Restoration of p53 functions is one of the therapeutic strategies for esophageal carcinoma which is often defective of the p53 pathway. We examined effects of CP-31398 which potentially increased expression of wild-type p53 or converted mutated p53 to the wild-type. We used 9 kinds of human squamous esophageal carcinoma cells with different p53 genotypes and examined expression of p53 and the related molecules in CP-31398-treated cells. Cisplatin, a DNA damaging agent, induced cleavages of PARP and caspase-3 without increase of p53 levels, indicating that the p53 down-stream pathway was disrupted in these cells.
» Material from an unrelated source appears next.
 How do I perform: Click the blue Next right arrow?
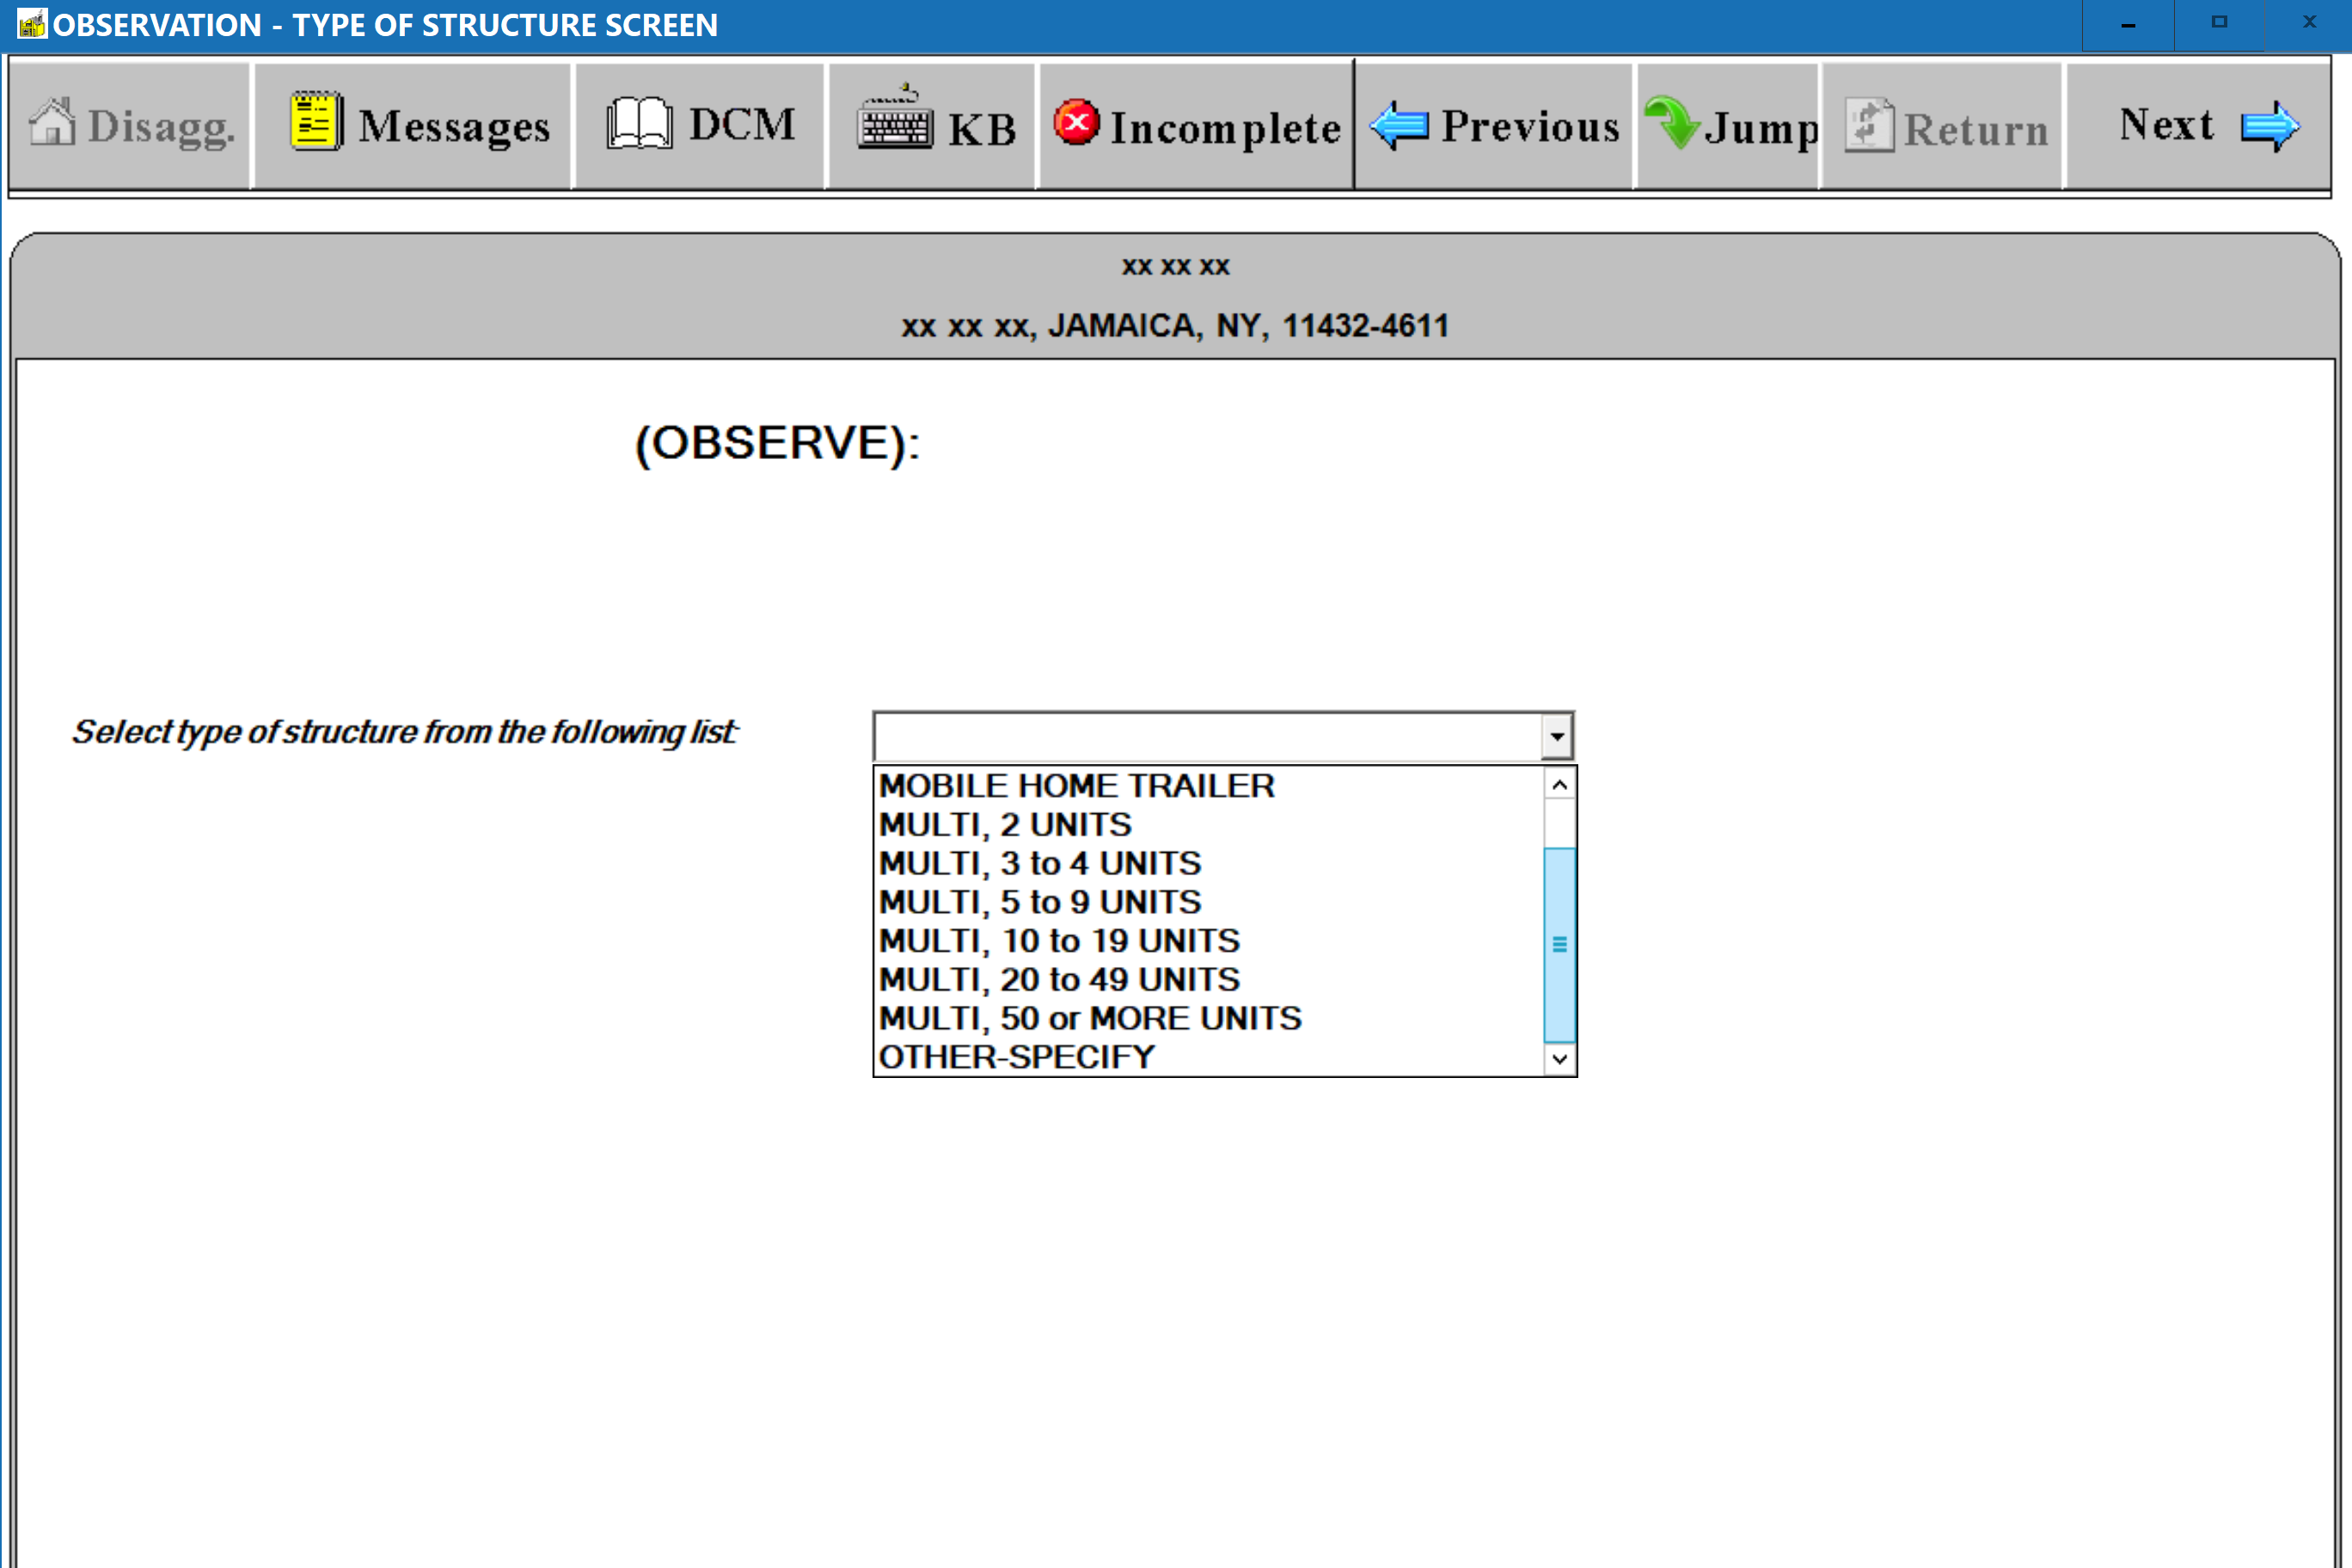2269,126
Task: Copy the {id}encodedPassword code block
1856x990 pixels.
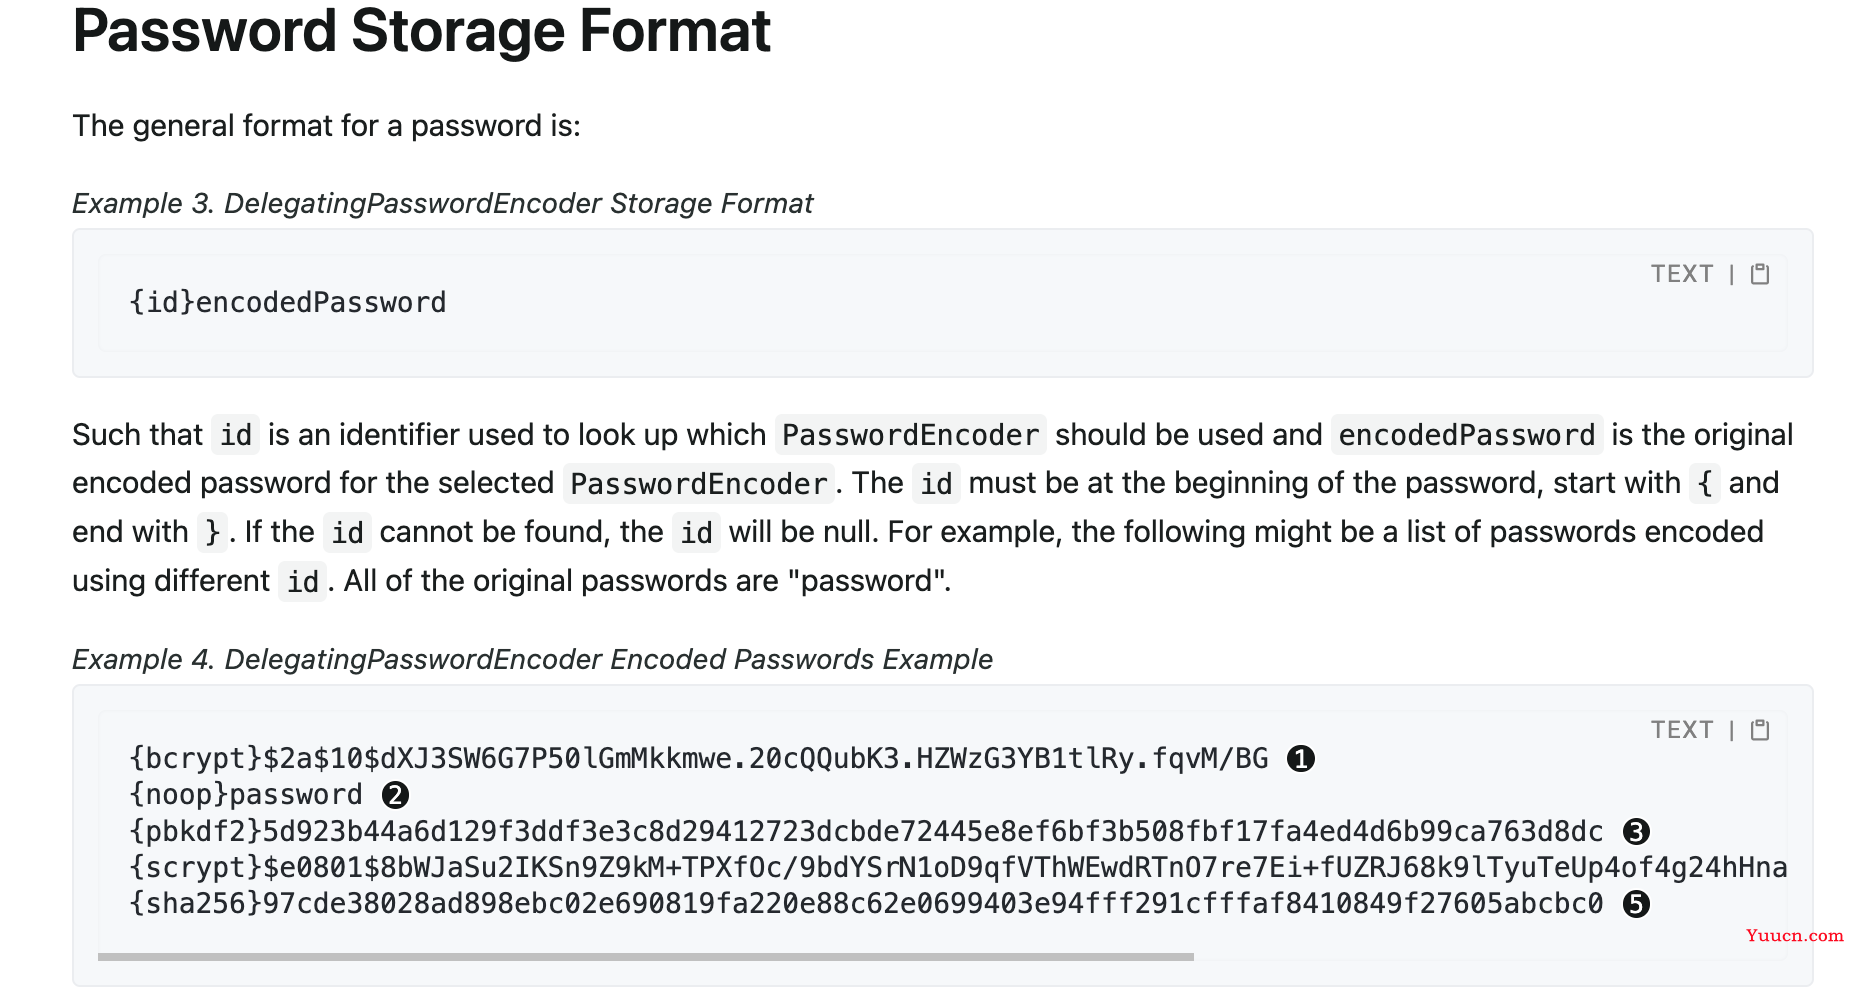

CP-31398 induced growth retardation but the cytotoxic effects were irrelevant to p53 genotype. CP-31398 influenced expression of p53 and the downstream molecules in a cell-dependent manner, but constantly increased p21 expression at the transcriptional level with decreased YY1 expression. Knockdown experiments with siRNA demonstrated that the CP-31398-mediated p21 up-regulation was unrelated with p53 expression but was associated with YY1 expression. We also showed that CP-31398-induced cell cycle changes including increase of G2/M populations was attributable to the up-regulated p21. These data collectively indicated that CP-31398 augmented endogenous p21 levels and induced cell cycle changes through regulation of YY1, and that YY1 was a novel target of CP-31398 in p53 dysfunctional cells.